The La Carnale Fort is located in today’s Torrione neighborhood, a few hundred meters from the city’s train station. Although the fortification was built only in the 16th century, recent restoration work has uncovered traces of tombs from the Roman and Longobard periods.
It is named after a massacre of Saracens that took place in the year 872 AD, right around the promontory on which the fort now stands, by a group of Norman knights.
Writer John Julius Norwich, in his “The Normans in Sicily“ relates that while a group of Norman pilgrims returning from Jerusalem were resting in Salerno, guests of the Lombard duke Rainulfo, the city was attacked by Saracens. As the inhabitants fled and the undisturbed Saracens began to plunder the city, the Norman warriors put their hands to their weapons and inflicted a sound defeat on the looters. The scene of the clashes and the ensuing carnage was the promontory that now houses Fort “La Carnale”.

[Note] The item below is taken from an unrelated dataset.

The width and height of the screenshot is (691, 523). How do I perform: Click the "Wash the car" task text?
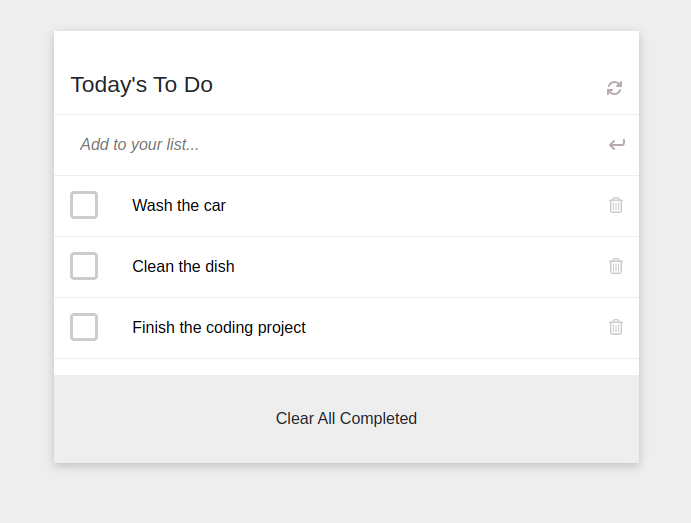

Since its construction, the fort has had different uses. Some elements, such as the presence of irons in the walls and the particular position with respect to the city, lead one to think that it was initially a horse tower, that is, it housed men on horseback who had the task, in case of attacks from the sea, to warn the population.
In the mid-17th century the fortification was used by Ippolito da Pastena, also known as the Salerno Masaniello, as a command base for an anti-Spanish revolt.
The central and elevated location also made it an excellent military base for the garrison of Henry Cospitar, who, with his 100 men, opposed the landing of French troops, and managed to save Salerno from capitulation.
In the fortification are to be seen the bastions, the walls, the central wall, the soldier cells, and the terrace on the sea. During the last war, Carnal was equipped with coastal batteries with traces still existing in the terraces.